* EXERCISE AIM:
Every line of the material below that contains the string "computer" must appear in the answer.

* EXERCISE MATERIALS:
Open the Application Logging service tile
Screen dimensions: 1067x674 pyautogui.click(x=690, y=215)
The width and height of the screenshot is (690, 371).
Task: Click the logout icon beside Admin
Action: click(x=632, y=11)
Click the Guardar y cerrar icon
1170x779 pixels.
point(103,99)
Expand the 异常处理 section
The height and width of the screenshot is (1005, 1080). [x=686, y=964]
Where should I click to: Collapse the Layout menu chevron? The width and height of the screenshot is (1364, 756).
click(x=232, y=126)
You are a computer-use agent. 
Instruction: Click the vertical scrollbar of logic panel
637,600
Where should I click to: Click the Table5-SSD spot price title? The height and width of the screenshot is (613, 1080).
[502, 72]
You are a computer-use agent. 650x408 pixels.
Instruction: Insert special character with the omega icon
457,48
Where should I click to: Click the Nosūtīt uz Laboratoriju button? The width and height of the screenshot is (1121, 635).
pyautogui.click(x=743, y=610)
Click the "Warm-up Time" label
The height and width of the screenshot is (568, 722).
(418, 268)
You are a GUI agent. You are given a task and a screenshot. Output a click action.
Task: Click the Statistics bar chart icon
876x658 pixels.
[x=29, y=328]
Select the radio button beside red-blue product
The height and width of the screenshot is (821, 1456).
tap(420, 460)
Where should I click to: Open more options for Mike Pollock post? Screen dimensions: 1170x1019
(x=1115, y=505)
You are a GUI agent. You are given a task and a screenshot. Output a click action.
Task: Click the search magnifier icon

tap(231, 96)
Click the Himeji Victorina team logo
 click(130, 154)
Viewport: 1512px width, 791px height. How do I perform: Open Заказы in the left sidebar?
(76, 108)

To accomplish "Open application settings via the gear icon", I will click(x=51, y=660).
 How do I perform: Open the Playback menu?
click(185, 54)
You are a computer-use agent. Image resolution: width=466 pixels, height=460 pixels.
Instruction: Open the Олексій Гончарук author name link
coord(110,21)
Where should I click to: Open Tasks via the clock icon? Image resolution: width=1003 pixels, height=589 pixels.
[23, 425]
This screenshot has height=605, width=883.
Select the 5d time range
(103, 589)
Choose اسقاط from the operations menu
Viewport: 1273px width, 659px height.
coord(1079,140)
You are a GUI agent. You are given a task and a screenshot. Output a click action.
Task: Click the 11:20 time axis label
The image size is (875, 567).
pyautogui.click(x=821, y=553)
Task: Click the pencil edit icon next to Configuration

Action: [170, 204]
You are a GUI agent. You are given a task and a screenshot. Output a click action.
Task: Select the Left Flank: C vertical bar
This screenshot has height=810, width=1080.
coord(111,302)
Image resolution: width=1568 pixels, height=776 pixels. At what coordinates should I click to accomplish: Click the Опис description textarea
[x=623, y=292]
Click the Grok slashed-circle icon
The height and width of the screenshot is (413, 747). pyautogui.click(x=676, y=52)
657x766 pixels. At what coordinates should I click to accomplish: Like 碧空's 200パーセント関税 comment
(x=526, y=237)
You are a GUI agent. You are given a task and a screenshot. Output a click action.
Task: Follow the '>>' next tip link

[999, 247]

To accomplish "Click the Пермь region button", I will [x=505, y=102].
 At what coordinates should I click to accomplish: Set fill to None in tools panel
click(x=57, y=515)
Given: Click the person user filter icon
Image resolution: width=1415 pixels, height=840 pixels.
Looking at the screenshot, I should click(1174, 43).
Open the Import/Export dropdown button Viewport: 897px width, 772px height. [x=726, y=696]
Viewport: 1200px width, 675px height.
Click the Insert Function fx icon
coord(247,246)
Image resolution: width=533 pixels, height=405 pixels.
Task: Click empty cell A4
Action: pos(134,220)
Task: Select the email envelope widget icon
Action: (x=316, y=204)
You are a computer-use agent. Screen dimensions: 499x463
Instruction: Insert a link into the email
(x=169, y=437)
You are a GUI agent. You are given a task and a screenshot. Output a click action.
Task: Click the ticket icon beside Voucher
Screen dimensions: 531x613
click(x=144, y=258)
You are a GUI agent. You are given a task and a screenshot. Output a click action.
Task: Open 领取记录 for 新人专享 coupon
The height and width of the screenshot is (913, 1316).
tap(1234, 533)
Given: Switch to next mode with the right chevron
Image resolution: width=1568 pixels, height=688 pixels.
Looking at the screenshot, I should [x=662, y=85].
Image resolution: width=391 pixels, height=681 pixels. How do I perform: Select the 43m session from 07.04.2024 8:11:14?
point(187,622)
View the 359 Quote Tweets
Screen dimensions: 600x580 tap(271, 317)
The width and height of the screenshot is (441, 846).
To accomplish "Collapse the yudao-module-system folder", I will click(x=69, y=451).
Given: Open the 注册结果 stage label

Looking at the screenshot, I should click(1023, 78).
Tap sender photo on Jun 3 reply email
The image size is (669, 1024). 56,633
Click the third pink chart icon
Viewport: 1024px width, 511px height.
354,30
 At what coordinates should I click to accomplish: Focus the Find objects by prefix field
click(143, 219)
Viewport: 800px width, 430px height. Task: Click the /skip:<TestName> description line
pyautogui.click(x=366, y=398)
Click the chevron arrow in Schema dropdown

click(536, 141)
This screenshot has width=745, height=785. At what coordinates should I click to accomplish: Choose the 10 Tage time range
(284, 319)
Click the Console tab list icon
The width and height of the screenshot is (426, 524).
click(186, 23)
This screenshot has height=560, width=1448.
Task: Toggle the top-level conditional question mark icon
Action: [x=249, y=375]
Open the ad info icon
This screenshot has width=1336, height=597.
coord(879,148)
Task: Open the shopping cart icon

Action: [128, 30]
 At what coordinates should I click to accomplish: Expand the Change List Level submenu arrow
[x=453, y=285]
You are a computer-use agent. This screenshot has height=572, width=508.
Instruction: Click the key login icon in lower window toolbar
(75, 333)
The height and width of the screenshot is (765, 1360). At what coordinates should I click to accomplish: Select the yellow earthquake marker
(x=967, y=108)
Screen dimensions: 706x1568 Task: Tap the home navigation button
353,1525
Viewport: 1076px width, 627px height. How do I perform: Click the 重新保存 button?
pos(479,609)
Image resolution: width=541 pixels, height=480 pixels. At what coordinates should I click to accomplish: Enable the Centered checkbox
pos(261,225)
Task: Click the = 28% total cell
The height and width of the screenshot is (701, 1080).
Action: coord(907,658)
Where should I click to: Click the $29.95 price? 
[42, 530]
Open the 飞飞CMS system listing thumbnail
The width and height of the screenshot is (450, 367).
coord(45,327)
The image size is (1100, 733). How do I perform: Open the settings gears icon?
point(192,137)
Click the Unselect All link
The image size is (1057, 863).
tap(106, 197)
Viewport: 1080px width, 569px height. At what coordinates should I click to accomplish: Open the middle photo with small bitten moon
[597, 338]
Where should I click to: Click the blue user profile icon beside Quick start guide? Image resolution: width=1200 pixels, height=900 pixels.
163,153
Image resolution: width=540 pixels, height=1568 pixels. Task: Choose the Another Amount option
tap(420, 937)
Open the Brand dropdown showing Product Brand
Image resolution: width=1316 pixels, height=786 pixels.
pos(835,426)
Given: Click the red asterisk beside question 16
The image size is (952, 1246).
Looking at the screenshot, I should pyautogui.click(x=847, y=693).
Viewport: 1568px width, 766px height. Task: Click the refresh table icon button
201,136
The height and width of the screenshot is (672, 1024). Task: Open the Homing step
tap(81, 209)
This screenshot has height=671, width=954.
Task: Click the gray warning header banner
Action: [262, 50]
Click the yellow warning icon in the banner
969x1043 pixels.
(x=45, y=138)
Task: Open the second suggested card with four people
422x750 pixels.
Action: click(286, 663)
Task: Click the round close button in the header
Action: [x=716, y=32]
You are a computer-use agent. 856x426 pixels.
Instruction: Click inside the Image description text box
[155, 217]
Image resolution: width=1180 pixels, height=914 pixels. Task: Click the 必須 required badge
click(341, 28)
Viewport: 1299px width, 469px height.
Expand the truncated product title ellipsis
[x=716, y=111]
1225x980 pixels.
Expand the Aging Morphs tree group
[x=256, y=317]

* TASK RESULT:
You are a computer-use agent. 
You are a computer-use agent. 650x408 pixels.
You are a computer-use agent. Image resolution: width=466 pixels, height=460 pixels.
You are a computer-use agent. Screen dimensions: 499x463
You are a computer-use agent. This screenshot has height=572, width=508.
You are a computer-use agent. 856x426 pixels.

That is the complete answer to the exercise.